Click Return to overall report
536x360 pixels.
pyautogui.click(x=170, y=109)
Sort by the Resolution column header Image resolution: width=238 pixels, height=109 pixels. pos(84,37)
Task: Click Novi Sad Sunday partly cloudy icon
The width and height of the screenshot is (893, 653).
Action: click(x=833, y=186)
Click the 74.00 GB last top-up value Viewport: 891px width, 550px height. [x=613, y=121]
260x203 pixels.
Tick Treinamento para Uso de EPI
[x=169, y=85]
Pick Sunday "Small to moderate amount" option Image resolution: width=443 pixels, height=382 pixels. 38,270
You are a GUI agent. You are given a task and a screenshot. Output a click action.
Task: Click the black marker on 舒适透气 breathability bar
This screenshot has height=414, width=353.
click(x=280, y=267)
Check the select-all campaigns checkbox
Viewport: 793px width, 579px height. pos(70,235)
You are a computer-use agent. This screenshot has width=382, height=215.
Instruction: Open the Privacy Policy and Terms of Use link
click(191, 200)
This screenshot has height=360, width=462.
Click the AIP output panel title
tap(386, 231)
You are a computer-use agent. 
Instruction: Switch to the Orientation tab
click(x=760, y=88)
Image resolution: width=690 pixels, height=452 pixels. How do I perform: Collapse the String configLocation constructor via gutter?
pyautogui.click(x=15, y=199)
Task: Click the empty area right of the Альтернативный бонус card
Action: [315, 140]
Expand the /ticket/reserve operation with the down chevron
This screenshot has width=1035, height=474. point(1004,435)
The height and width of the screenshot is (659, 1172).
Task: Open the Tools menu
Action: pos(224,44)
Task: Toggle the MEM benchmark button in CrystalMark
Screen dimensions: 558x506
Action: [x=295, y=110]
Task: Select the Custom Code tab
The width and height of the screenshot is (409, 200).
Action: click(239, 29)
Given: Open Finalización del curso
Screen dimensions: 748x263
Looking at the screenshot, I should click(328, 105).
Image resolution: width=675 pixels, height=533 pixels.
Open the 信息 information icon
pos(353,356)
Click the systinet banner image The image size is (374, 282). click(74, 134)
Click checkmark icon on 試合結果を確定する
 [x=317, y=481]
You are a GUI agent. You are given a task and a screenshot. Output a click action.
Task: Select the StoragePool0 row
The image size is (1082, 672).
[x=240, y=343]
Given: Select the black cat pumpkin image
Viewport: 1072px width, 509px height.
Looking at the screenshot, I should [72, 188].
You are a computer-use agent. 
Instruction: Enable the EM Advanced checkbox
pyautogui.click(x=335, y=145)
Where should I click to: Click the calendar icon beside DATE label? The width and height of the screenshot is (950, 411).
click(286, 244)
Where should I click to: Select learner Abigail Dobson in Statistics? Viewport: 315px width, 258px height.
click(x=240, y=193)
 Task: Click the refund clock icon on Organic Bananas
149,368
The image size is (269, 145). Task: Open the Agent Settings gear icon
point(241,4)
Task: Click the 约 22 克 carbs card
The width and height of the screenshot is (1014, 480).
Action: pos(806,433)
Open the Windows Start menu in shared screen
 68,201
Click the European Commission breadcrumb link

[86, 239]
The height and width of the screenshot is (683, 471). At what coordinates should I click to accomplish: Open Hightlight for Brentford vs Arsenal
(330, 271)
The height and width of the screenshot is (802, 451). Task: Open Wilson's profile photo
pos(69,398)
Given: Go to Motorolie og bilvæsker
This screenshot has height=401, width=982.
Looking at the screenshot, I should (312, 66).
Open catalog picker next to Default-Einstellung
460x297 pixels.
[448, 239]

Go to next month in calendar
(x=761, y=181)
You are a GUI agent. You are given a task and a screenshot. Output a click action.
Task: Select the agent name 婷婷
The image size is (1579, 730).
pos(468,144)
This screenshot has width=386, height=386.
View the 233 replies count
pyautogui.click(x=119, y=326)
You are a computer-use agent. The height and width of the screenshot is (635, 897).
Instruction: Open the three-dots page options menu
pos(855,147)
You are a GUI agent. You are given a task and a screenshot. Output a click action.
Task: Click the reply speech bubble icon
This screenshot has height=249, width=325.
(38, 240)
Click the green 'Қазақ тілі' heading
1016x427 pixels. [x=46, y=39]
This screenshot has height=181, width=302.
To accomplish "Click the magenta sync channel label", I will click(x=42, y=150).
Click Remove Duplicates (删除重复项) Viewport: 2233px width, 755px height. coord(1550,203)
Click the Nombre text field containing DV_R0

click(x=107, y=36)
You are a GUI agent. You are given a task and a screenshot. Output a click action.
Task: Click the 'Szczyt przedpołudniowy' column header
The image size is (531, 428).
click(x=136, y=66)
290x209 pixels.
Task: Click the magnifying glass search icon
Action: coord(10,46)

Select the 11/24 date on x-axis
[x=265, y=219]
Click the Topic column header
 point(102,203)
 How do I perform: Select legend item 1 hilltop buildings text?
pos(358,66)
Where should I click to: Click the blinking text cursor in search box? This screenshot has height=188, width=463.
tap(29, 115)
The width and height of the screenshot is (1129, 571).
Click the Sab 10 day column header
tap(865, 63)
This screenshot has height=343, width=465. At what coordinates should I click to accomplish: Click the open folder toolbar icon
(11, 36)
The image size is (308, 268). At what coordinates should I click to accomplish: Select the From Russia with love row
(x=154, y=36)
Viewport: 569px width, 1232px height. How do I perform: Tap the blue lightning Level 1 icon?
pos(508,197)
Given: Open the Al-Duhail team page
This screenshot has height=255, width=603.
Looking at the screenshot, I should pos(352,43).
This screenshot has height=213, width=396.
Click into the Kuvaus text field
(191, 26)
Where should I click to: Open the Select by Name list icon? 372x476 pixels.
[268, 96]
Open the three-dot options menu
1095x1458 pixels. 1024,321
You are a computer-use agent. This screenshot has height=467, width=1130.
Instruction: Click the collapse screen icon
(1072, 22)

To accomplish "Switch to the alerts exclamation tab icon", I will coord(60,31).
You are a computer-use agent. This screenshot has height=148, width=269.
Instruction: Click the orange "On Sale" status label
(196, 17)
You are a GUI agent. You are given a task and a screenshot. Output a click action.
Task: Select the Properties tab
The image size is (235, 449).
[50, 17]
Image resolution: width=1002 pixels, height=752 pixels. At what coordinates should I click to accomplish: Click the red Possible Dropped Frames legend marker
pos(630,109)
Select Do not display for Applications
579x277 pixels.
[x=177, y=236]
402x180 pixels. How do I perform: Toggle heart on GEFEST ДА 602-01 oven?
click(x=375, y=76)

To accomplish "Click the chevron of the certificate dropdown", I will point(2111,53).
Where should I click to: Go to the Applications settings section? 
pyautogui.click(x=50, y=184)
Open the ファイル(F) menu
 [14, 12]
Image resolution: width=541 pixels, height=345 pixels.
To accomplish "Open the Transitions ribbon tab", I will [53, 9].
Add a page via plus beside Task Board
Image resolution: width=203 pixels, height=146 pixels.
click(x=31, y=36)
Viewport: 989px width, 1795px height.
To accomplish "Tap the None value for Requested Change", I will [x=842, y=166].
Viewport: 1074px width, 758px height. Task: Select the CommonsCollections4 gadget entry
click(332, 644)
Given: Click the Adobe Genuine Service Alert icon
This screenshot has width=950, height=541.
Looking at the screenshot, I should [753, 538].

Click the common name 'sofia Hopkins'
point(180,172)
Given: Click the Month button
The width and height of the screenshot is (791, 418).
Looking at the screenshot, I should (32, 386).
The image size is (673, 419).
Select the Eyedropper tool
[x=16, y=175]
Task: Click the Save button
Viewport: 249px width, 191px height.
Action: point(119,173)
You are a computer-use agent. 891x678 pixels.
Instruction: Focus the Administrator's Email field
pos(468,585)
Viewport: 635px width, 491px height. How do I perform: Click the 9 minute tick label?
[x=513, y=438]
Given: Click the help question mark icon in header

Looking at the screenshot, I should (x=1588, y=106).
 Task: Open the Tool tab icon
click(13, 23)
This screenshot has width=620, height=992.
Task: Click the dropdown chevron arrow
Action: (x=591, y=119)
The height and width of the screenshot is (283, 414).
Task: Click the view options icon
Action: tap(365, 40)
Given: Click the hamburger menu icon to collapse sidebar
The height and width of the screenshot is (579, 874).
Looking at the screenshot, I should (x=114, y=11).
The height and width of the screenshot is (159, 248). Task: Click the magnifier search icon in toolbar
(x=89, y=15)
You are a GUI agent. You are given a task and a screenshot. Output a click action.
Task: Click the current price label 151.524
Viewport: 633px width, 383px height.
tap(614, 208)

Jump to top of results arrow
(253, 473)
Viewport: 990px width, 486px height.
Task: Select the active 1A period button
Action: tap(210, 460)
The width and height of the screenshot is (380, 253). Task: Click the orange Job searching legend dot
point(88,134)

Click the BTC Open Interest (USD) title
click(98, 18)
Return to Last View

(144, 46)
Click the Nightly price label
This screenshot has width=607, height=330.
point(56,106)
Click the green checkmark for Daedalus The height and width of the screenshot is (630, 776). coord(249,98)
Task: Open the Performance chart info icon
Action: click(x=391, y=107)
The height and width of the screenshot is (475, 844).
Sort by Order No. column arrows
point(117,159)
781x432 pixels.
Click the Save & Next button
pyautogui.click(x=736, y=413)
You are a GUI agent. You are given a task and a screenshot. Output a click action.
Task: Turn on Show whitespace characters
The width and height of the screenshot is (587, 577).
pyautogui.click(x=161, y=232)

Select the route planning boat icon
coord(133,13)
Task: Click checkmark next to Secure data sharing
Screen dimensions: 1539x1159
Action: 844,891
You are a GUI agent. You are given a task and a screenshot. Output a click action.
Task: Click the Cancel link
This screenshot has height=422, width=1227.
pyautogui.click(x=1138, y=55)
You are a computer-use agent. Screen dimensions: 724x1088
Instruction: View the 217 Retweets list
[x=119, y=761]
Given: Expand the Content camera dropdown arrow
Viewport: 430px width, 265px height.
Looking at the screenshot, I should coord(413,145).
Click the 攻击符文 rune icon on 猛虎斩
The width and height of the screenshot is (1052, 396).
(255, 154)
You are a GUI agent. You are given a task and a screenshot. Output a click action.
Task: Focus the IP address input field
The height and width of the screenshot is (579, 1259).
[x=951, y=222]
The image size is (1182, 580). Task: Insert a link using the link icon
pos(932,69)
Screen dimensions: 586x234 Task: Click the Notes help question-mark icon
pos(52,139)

§ **Exercise aim**
Return every line above that contains the word "Sunday".

§ **Output**
Task: Click Novi Sad Sunday partly cloudy icon
Pick Sunday "Small to moderate amount" option Image resolution: width=443 pixels, height=382 pixels. 38,270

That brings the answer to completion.